Поэтическое посвящение Петра Незнамова Николаю Глазкову датировано февралем 1941 г.:

В спасопесковской тиши я, В Москве,

а не в Глазгоу, Люблю четверостишиям Внимать ГЛАЗКОВА.

Он пишет,

словно дышит,

Он время славно слышит, -Не связан И не скован, -Вздохнет,

потом подпишет

Фамилией

ГЛАЗКОВА22.

Через уподобление письма дыханию передана органичность глазковского творчества. Это действительно была главная черта героя, что отмечено многими: «Он был поразительно органичным поэтом. Встав из-за письменного стола, он продолжал мыслить как поэт <...>»23. А слова о «спасопесковской тиши» приводят на Арбат. Незнамов запечатлел себя и младшего собрата гостями «литературного салона» Лили Брик.

Мадригал Незнамова отвечает одновременно и футуристической ангажированности автора, и его художнической свободе. Он хвалит коллегу как бы за соблюдение лефовского требования актуальности: «Он время словно слышит». На вершину ценностной пирамиды Незнамова поднимаются ступеньки: писать ^ дышать ^ слышать время. Но при этом он высоко ценит естественность, свободу, творческую раскованность (благодаря которой небывалист Глазков оставался поэтическим кумиром неконформной артистической молодежи): «Он пишет, словно дышит», «Не связан И не скован»24. Поэтому цепочка продолжается: ...слышать время ^ дышать («вздохнет») ^ писать («подпишет»). Значит, здесь Незнамов не ограничивает себя «лефовством», фактически принимая ту самую концепцию органического творчества (выдвигавшуюся критиками группы «Перевал»), с которой сам так страстно полемизировал в 1920-х25.

Итак, похвала, произрастая из лефовской доктрины, отражает притом черты небывалого писателя Глазкова. Так она стала обобщенной формулой творчества и была востребована художником следующей эпохи, Булатом Окуджавой.

—————

▶ **Задание 1**
Перечислите всех людей, которых текст о посвящении Незнамова Глазкову называет по имени и фамилии.
Текст и записи взяты из разных источников.

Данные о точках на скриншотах
—————

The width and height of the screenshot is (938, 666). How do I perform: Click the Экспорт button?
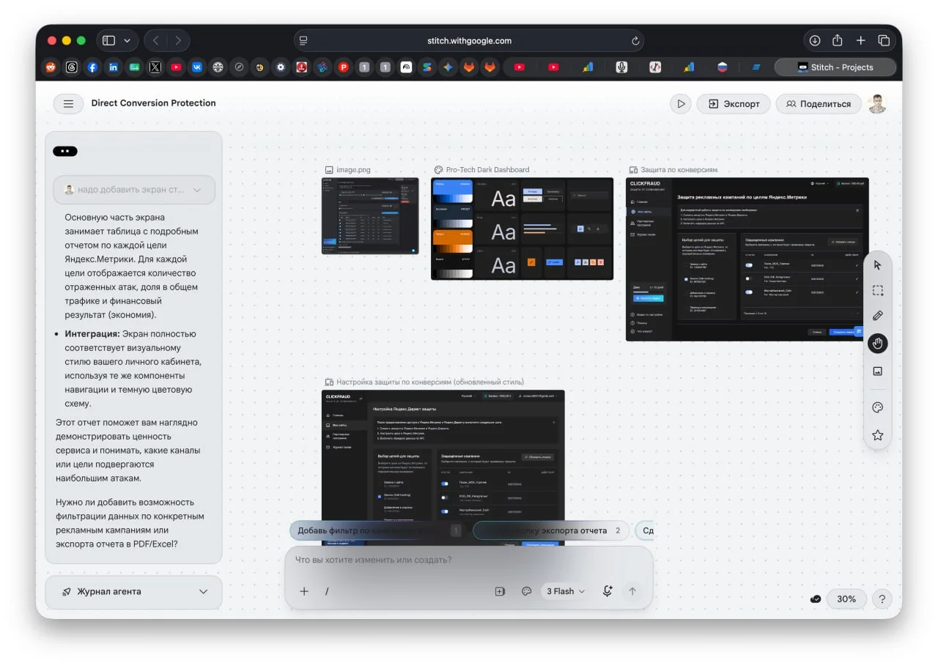[x=734, y=104]
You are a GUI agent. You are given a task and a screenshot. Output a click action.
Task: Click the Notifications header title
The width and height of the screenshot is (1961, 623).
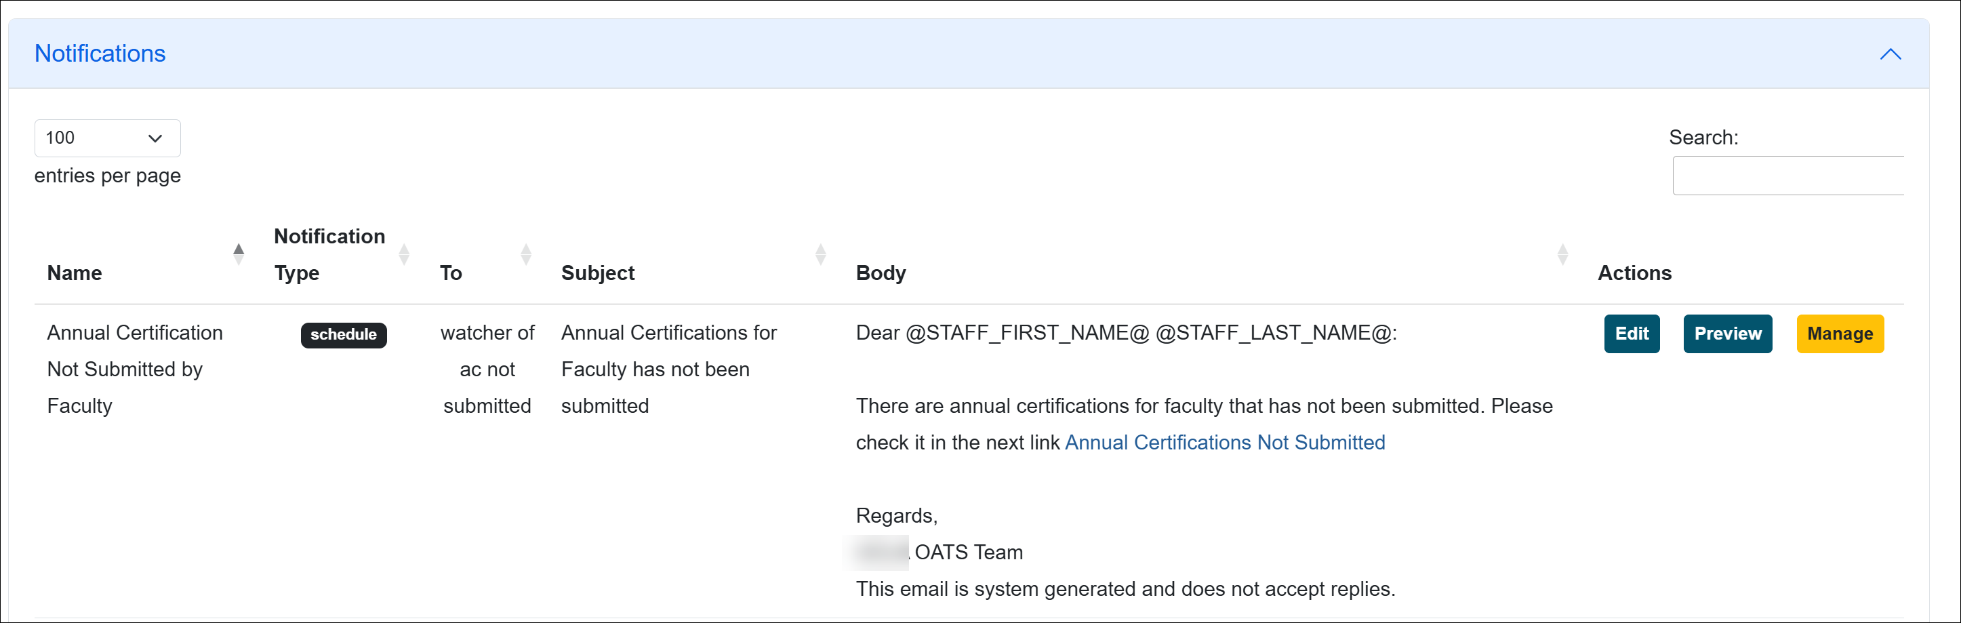[100, 53]
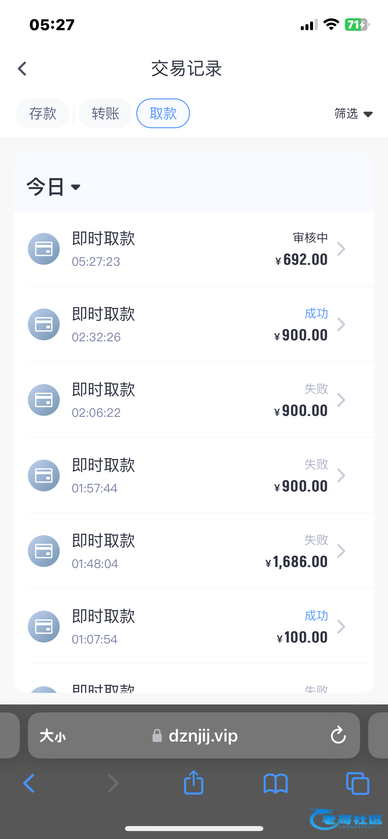
Task: Open details chevron for ¥692.00 审核中 withdrawal
Action: 341,249
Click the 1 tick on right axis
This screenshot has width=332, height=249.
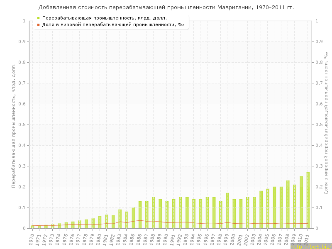pos(317,21)
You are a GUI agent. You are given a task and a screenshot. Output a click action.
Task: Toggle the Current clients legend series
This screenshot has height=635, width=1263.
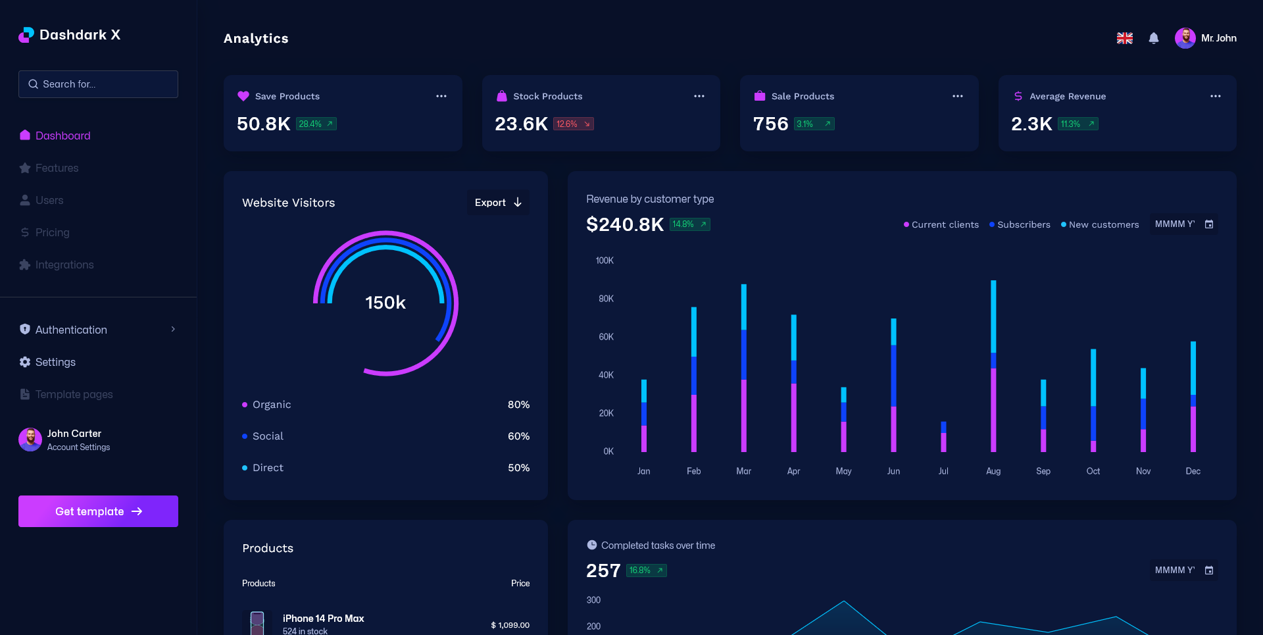point(941,224)
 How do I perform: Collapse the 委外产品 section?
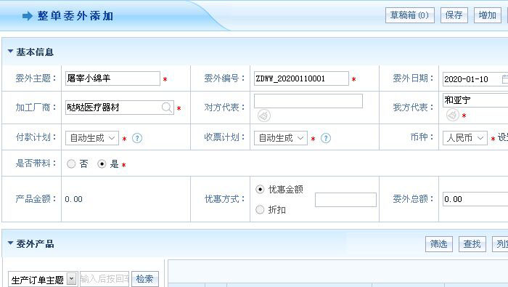10,243
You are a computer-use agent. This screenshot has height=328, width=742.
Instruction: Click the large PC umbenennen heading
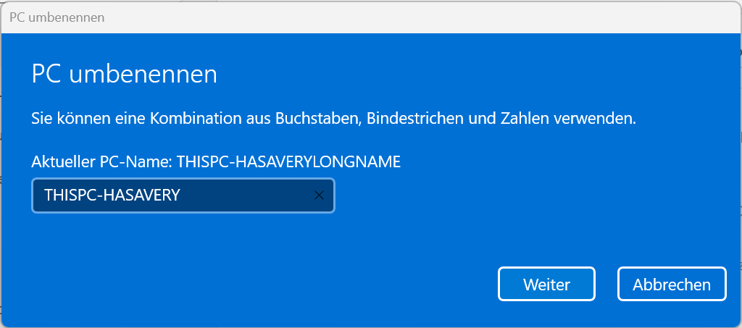coord(125,75)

—————

▶ **Задание 2**
Выпишите из записей без изменений всё, начиная с первой строки и вплоть до строки с «pos(317,21)» включительно. Изображения в ответ не включайте.

▶ **Правильный ответ 1**
Петр Незнамов, Николай Глазков, Лиля Брик, Булат Окуджава

▶ **Правильный ответ 2**
The width and height of the screenshot is (938, 666). How do I perform: Click the Экспорт button?
[x=734, y=104]
You are a GUI agent. You are given a task and a screenshot. Output a click action.
Task: Click the Notifications header title
The width and height of the screenshot is (1961, 623).
[100, 53]
Task: Open details chevron for ¥692.00 审核中 withdrawal
Action: 341,249
Click the 1 tick on right axis
This screenshot has width=332, height=249.
pos(317,21)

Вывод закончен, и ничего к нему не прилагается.